## Task statement
Reproduce the material that follows exactly, with no line left out.

..........

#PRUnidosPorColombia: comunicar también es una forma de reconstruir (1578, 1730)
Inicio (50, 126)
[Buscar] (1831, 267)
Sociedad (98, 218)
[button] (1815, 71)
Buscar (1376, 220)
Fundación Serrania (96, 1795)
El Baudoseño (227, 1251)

..........

## Task output
#PRUnidosPorColombia: comunicar también es una forma de reconstruir (1578, 1730)
Inicio (50, 126)
[Buscar] (1831, 267)
Sociedad (98, 218)
[button] (1815, 71)
Buscar (1376, 220)
Fundación Serrania (96, 1795)
El Baudoseño (227, 1251)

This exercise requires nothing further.